Many farming promises made by the government have yet to be delivered, says an assessment of the coalition government’s first year in power.
Published exactly a year after the government’s coalition agreement, the NFU document will be unveiled on Friday (20 May). The agreement contained positive news for farmers, it acknowledges. But there is much progress still to be made.
Coalition pledges included the establishment of a supermarket watchdog, the introduction of measures to control bovine TB in badgers, a review of farming regulations and a commitment to energy from renewable sources.
“While a year may seem like a long time in politics, some of these policies have yet to be fully implemented. We appreciate that getting policy right often means taking time, but we also hope to see significant progress made in the second year of the coalition,” reads the report.

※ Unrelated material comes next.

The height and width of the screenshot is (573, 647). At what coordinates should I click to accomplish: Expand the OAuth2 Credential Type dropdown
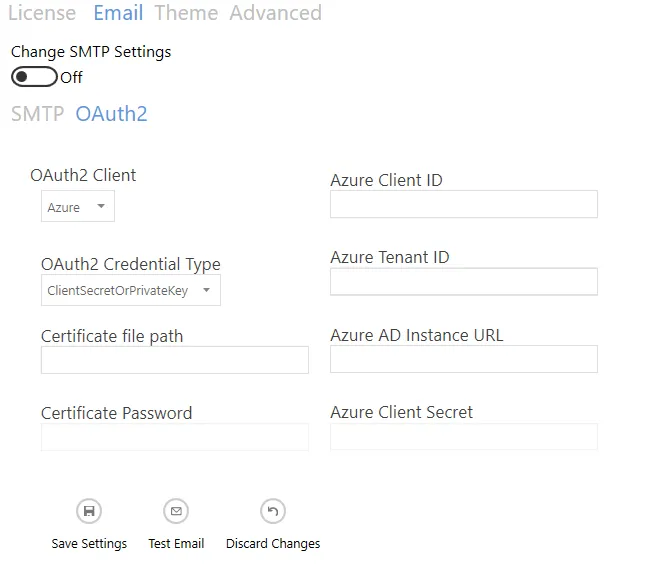tap(131, 290)
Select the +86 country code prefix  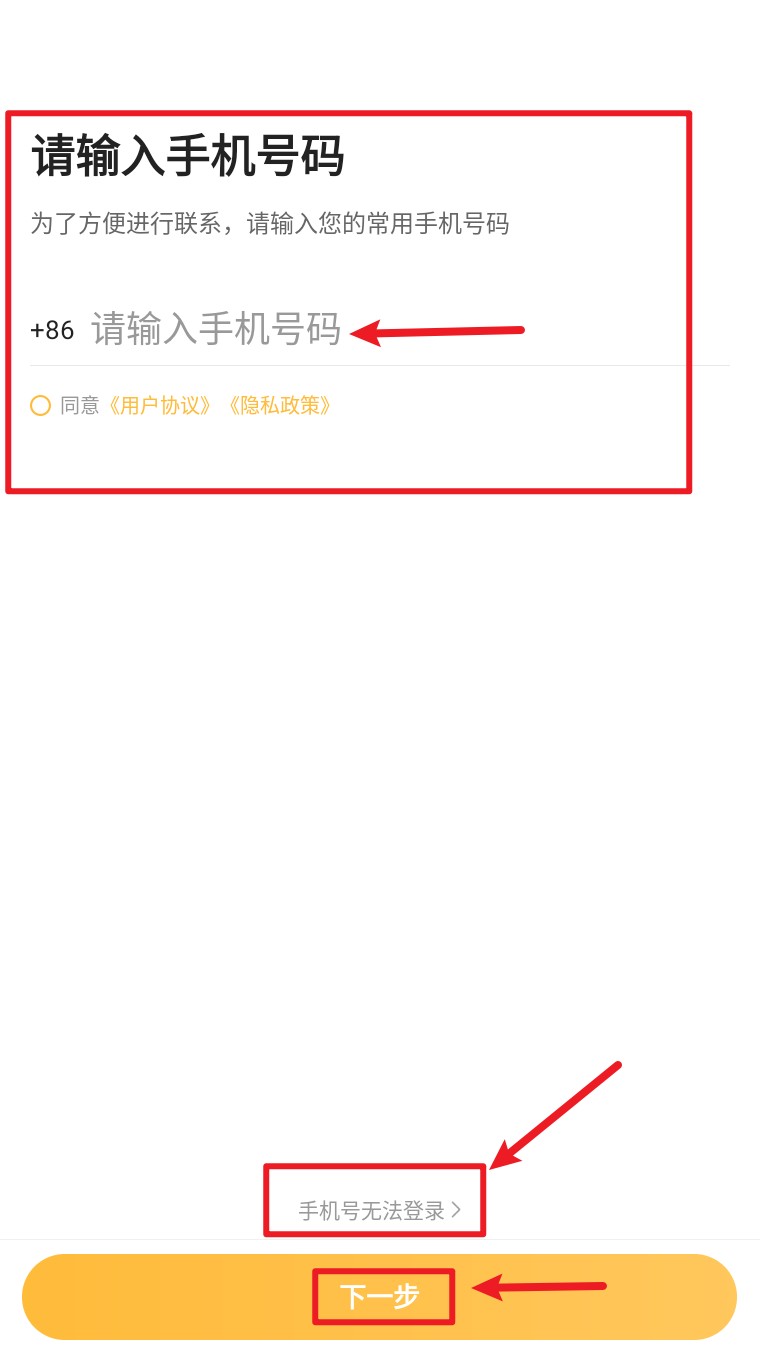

Amid disappointment at the pace of delivery for the Grocery Market Adjudicator, the report urges the government to speed up its implementation. It also calls for a speedy implementation of a promised bovine TB eradication plan.
The report praises government attempts to reduce farming red tape. But it warns that implementation of Farming Regulation Task Force recommendations across Whitehall is now crucial for the review to be meaningful.
The document praises DEFRA’s business plan for supporting British farming and sustainable food production. But it voices concern that this commitment is not shared across government departments.
On CAP reform, the NFU remains concerned that British influence in European negotiations continues to be marginalised. The government must adopt a pragmatic strategy geared towards serving the interests of British farming, it says.
Meanwhile, industry leaders are still waiting for the publication of White papers on the natural environment and water, which will help define government policy in relation to the farmed environment, says the report.
“We hope they will recognise that food production and environmental protection must go hand in hand, and we urge government to acknowledge that voluntary approaches to managing our natural resources are preferable to regulatory ones.”
The report praises the government’s commitment to maintaining funding for R&D, notably through a spending review pledge to maintain the science budget. But it says questions remain as to the extent of this protection.